(Extracted material begins)

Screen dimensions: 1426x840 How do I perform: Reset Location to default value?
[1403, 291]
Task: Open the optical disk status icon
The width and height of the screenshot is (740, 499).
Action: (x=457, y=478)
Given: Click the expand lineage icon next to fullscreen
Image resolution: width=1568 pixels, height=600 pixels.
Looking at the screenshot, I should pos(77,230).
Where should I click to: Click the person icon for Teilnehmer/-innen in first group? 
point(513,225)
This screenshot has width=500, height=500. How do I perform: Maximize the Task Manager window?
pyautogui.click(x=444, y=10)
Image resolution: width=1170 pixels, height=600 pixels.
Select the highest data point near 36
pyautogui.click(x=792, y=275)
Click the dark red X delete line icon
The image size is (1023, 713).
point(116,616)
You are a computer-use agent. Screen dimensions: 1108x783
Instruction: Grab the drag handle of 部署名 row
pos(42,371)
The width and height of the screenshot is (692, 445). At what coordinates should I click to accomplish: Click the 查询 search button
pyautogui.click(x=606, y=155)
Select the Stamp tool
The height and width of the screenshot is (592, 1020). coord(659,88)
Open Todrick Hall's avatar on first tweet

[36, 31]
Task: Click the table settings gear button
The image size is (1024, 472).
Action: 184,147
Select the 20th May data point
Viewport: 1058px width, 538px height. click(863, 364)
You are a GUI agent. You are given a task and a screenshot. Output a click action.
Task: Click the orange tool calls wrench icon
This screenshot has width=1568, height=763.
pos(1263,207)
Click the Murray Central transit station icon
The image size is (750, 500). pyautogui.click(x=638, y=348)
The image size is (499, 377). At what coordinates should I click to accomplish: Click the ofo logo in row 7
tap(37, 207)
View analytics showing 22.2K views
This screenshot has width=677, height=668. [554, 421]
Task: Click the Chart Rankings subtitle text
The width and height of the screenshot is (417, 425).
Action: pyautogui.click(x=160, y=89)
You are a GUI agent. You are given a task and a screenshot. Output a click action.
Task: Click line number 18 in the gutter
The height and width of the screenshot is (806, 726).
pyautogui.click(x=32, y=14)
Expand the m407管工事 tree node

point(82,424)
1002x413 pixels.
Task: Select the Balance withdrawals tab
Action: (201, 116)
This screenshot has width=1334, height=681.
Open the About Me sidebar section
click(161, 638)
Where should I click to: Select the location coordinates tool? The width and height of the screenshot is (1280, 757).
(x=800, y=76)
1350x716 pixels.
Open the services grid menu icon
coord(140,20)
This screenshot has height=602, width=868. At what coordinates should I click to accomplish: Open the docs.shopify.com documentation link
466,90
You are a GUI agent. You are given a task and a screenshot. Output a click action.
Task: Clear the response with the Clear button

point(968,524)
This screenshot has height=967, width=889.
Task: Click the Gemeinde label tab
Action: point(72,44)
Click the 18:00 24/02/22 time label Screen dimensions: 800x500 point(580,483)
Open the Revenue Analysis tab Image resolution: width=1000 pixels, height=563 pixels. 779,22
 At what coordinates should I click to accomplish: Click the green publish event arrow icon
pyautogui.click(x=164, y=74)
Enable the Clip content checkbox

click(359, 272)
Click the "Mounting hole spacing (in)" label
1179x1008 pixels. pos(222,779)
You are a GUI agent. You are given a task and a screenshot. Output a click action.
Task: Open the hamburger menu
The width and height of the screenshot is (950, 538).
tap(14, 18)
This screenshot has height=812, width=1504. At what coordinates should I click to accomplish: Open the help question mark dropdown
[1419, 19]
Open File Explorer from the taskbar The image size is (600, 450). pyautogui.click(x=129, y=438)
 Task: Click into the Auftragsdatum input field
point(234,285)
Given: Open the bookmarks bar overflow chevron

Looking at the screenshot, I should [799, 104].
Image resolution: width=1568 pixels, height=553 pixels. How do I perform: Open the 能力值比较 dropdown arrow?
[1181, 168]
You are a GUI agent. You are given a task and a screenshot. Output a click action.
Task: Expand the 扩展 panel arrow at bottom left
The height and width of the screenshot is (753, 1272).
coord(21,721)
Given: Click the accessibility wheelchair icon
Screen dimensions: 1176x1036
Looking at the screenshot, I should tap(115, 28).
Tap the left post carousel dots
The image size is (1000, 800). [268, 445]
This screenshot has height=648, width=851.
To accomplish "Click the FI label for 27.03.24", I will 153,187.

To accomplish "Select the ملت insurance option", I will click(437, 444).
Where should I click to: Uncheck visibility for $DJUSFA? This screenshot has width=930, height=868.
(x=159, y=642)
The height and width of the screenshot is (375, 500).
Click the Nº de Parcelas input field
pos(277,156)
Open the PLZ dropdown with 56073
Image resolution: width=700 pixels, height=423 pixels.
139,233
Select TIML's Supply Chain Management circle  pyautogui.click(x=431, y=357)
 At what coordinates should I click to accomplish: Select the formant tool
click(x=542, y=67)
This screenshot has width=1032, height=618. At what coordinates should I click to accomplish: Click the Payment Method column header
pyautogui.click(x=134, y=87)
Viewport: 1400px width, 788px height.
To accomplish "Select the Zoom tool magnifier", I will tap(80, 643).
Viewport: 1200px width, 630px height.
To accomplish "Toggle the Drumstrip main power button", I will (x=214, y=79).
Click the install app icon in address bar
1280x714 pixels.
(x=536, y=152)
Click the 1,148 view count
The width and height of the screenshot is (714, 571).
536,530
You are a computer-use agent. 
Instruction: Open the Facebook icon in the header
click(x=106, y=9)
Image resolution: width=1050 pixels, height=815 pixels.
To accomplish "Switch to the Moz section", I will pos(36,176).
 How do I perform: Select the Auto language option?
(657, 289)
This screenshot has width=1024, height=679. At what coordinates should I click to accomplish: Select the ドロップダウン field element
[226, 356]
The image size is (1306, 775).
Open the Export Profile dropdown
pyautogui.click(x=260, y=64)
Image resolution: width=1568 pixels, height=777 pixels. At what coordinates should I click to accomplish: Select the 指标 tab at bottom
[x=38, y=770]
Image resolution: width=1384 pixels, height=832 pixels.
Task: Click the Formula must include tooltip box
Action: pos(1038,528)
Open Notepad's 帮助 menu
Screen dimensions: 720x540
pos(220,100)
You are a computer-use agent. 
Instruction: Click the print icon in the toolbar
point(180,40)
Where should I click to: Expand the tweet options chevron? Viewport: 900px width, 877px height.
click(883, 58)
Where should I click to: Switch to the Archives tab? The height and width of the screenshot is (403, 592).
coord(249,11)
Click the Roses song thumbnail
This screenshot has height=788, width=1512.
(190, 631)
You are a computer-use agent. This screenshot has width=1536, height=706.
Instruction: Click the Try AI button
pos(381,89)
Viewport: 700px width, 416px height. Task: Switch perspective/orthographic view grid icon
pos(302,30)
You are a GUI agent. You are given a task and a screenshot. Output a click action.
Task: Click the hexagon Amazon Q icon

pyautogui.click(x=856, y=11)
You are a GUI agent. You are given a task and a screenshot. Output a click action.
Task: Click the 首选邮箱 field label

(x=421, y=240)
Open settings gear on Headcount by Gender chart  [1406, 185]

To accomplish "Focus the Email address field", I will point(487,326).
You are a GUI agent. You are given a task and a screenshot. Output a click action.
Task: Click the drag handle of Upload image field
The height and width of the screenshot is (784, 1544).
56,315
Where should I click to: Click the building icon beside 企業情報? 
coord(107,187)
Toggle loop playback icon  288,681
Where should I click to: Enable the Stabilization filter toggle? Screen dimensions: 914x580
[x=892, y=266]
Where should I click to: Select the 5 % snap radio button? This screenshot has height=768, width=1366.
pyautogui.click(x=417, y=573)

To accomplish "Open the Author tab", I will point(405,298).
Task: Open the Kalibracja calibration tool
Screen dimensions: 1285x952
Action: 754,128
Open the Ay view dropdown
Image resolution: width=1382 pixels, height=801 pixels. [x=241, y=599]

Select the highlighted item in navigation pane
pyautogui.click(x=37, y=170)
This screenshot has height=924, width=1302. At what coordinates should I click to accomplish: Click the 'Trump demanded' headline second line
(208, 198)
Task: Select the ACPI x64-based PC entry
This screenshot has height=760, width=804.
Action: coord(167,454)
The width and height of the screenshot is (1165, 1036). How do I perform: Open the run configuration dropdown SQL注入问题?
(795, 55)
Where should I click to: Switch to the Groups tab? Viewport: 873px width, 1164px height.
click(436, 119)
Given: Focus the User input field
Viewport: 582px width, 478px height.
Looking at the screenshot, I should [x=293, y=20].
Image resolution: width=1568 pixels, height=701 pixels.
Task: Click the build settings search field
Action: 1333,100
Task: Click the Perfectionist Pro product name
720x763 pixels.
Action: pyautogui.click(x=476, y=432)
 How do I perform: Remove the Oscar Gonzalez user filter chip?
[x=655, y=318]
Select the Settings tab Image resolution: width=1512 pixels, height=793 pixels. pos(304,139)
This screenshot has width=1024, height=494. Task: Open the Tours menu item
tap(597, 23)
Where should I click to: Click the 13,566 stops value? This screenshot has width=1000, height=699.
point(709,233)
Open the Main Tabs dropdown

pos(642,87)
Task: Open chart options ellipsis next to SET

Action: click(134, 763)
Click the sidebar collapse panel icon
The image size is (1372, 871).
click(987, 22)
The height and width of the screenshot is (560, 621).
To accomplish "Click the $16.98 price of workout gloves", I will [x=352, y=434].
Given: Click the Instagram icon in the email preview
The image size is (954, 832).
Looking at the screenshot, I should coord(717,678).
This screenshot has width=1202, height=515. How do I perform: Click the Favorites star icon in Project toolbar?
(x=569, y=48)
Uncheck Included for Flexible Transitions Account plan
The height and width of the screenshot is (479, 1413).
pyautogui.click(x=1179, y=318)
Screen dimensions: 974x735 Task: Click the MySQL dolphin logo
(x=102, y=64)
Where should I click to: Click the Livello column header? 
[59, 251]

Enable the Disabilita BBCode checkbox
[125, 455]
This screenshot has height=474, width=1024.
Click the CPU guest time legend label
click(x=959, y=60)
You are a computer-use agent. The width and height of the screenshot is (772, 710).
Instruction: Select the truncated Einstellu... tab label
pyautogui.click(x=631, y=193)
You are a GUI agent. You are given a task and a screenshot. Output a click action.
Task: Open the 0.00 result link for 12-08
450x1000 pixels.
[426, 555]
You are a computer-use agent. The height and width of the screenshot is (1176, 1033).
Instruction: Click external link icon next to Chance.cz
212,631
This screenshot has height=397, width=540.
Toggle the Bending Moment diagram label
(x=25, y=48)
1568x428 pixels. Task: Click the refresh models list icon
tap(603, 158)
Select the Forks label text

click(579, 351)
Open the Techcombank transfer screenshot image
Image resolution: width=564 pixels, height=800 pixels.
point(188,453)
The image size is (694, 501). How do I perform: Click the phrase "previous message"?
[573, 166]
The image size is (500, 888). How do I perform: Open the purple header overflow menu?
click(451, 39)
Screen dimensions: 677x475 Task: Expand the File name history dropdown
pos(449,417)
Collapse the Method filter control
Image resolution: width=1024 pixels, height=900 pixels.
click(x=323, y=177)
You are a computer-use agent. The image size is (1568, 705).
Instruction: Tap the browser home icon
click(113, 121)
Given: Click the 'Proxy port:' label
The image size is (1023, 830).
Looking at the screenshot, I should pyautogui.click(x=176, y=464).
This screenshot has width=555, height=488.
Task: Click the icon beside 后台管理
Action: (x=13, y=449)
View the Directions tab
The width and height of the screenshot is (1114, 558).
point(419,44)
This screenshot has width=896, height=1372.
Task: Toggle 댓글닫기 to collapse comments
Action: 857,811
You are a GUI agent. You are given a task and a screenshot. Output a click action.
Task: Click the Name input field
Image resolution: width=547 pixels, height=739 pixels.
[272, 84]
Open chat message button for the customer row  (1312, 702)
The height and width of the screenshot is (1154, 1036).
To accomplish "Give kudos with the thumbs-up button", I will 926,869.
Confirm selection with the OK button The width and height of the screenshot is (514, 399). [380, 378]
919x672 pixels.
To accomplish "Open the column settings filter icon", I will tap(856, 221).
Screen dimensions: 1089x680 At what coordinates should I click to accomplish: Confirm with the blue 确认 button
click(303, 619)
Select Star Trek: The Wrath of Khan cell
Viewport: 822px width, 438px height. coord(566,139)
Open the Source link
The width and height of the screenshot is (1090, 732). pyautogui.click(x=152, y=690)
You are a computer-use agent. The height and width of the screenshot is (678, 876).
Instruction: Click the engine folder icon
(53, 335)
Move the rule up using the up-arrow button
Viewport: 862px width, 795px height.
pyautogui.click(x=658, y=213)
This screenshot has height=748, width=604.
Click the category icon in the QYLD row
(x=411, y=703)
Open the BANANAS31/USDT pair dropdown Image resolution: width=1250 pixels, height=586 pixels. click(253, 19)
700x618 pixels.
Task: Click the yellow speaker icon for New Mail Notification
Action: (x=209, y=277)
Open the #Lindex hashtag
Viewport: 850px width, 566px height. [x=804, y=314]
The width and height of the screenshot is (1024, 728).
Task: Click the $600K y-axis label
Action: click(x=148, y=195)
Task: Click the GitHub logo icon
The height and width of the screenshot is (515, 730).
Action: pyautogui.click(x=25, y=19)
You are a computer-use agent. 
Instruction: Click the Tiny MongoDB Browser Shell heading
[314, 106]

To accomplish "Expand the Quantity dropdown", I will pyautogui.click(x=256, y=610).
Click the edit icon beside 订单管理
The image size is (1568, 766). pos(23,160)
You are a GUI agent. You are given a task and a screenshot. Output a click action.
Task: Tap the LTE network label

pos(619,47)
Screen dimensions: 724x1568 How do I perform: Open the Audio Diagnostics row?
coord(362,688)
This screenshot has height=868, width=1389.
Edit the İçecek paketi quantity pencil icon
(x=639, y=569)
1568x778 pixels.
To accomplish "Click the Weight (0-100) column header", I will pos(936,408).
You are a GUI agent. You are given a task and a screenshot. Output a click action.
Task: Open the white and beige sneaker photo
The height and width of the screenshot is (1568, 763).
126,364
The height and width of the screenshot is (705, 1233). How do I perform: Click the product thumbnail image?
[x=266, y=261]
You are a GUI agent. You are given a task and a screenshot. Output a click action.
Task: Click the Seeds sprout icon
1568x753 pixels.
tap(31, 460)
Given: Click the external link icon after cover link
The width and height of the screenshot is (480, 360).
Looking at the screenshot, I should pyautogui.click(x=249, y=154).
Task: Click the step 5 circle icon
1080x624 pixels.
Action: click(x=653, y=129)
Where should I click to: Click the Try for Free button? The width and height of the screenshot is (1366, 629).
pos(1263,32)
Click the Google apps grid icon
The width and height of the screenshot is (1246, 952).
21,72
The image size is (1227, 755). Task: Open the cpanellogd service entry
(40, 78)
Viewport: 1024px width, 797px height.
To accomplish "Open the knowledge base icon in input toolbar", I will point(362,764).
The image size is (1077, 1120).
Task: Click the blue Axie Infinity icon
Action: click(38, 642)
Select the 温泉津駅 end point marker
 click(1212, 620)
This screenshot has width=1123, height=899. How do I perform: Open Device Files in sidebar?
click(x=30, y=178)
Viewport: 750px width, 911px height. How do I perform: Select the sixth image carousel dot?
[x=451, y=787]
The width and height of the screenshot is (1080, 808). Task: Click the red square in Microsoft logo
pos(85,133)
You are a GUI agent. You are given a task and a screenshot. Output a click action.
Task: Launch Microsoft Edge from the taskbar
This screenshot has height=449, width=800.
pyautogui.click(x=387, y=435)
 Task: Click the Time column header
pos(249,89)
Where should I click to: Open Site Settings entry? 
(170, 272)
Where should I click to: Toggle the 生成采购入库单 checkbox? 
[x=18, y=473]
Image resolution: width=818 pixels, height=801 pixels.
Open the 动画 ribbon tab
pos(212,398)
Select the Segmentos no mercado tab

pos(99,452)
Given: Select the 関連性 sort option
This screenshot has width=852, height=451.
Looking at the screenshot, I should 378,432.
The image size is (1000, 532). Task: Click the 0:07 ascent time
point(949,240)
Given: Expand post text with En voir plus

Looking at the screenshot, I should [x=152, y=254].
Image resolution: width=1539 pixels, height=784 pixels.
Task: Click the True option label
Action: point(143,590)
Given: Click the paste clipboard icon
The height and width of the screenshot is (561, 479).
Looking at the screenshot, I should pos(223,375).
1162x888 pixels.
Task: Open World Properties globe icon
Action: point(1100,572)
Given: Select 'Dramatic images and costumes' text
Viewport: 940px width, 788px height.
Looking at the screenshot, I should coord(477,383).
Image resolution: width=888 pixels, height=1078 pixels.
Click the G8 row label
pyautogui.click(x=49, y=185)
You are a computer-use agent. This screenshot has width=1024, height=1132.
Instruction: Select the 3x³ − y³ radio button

(Extracted material ends)

[What you are asked to do] Word for word, output the lines of the data from its first line through the line where "Image resolution: width=1170" appears, and stop there.

[Exercise answer]
Screen dimensions: 1426x840 How do I perform: Reset Location to default value?
[1403, 291]
Task: Open the optical disk status icon
The width and height of the screenshot is (740, 499).
Action: (x=457, y=478)
Given: Click the expand lineage icon next to fullscreen
Image resolution: width=1568 pixels, height=600 pixels.
Looking at the screenshot, I should pos(77,230).
Where should I click to: Click the person icon for Teilnehmer/-innen in first group? 
point(513,225)
This screenshot has width=500, height=500. How do I perform: Maximize the Task Manager window?
pyautogui.click(x=444, y=10)
Image resolution: width=1170 pixels, height=600 pixels.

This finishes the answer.